> [Direction] Which lines in the items below contain the string "icon"? Pick out each of those lines and copy it.

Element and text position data

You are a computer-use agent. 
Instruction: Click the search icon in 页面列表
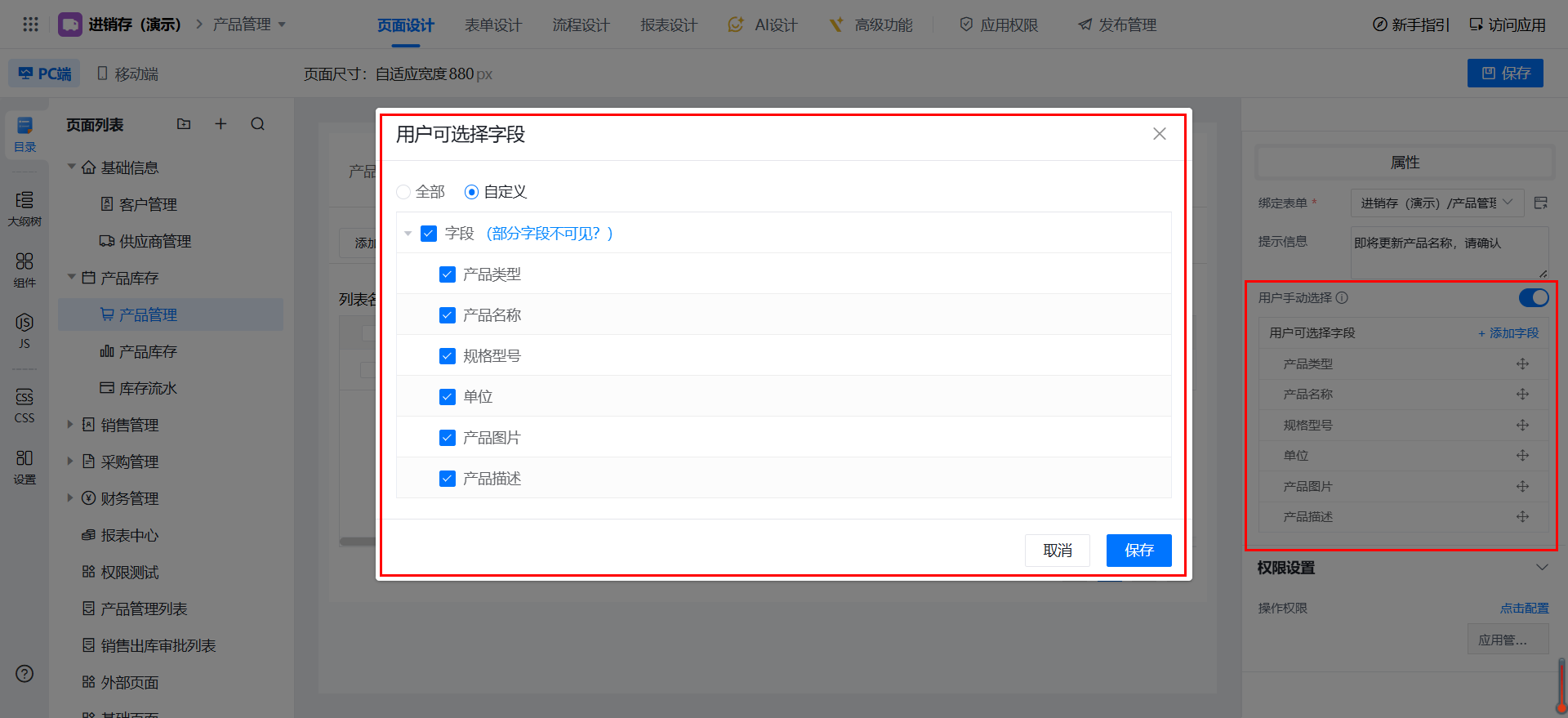point(258,124)
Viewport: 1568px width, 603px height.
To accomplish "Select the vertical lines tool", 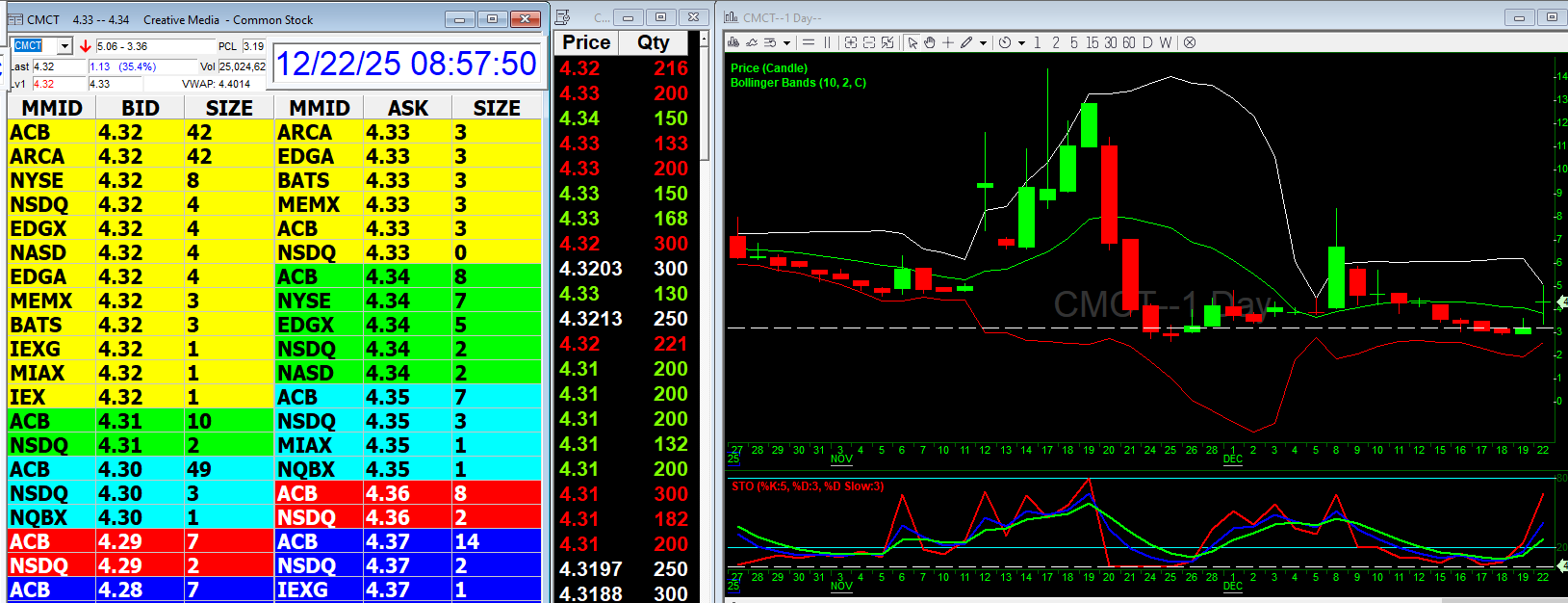I will 827,42.
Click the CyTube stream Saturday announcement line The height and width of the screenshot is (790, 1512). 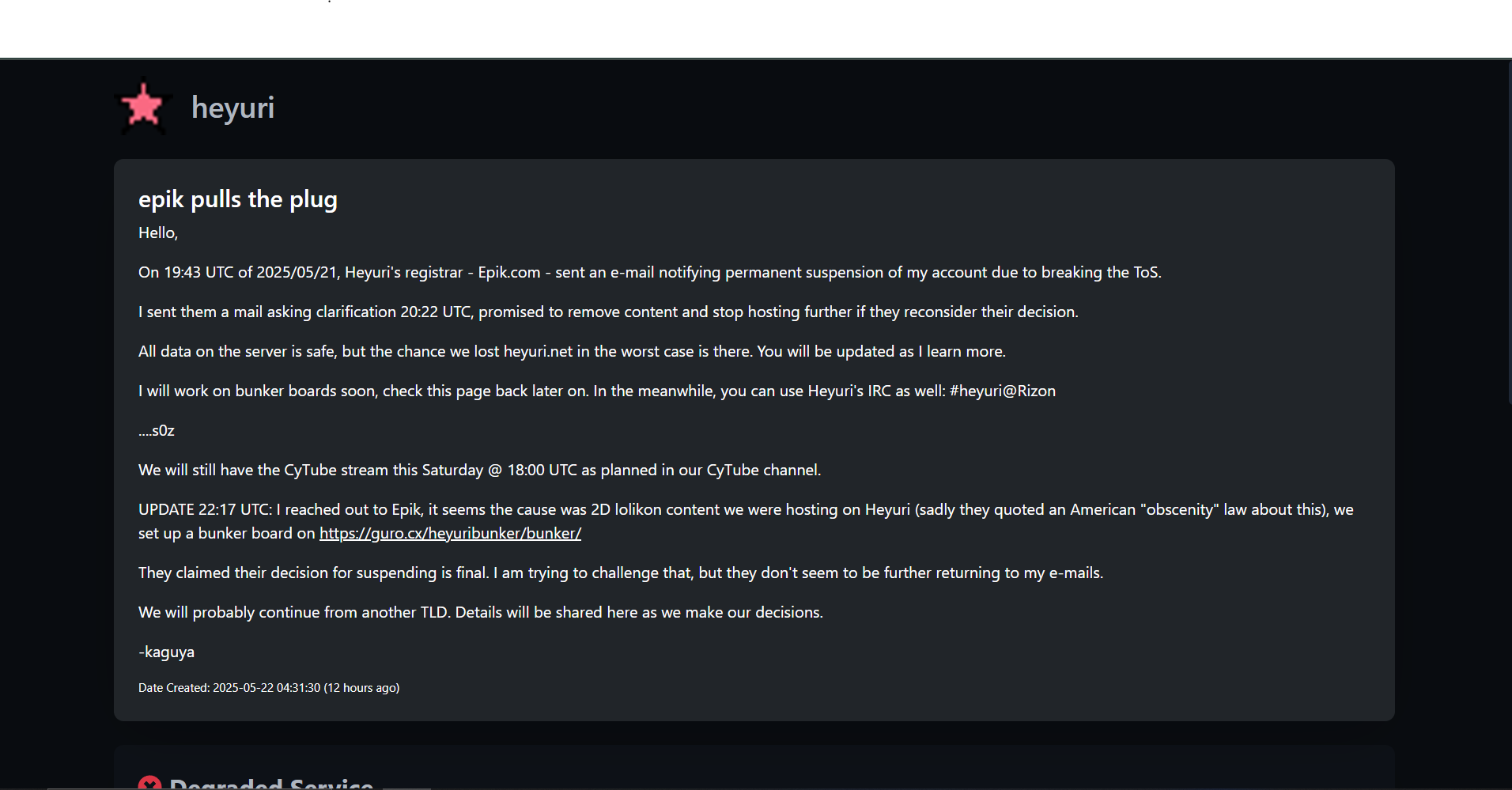click(x=479, y=470)
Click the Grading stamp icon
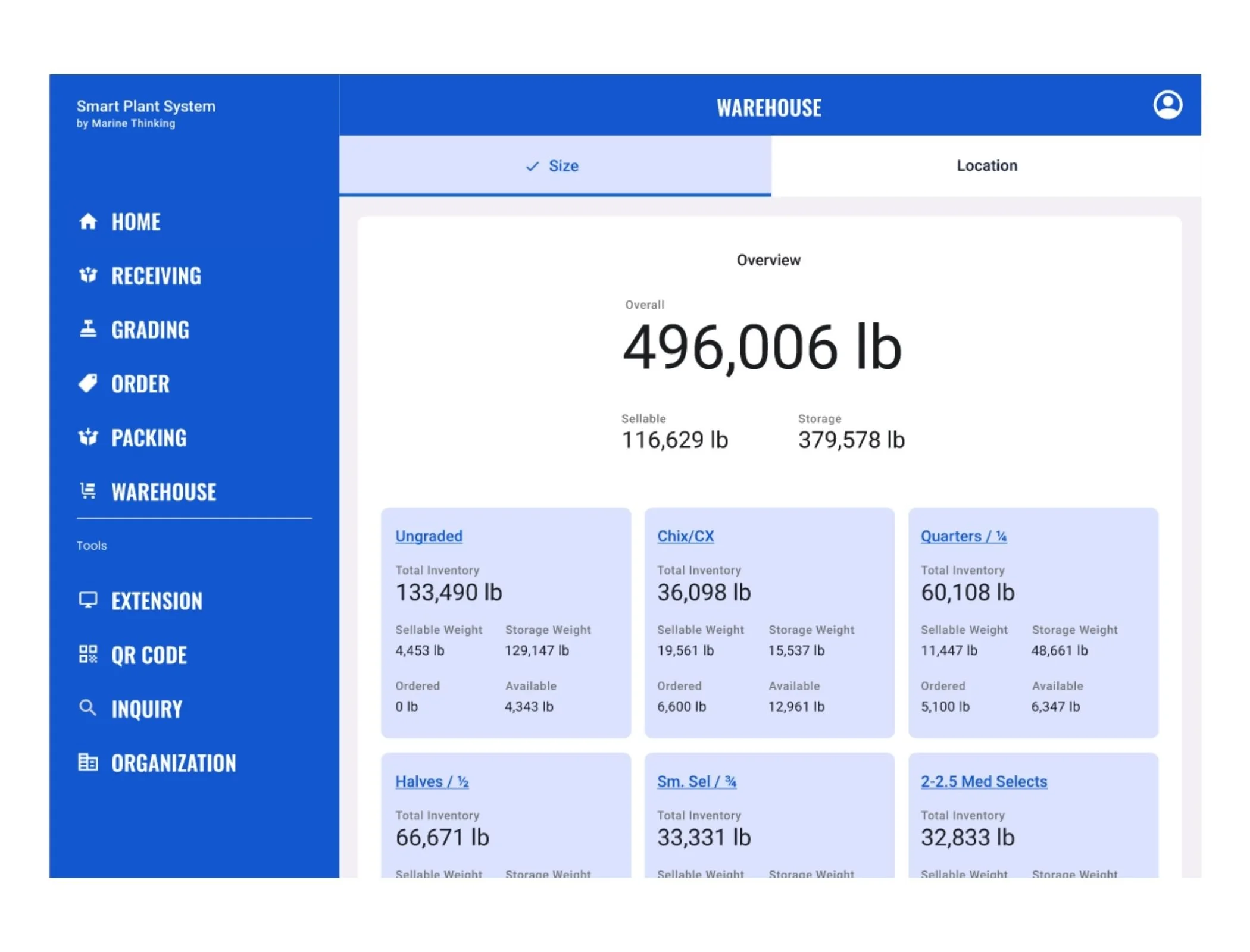 tap(88, 329)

> [Correct result]
Instruction: Click the search icon in 页面列表
Click the Grading stamp icon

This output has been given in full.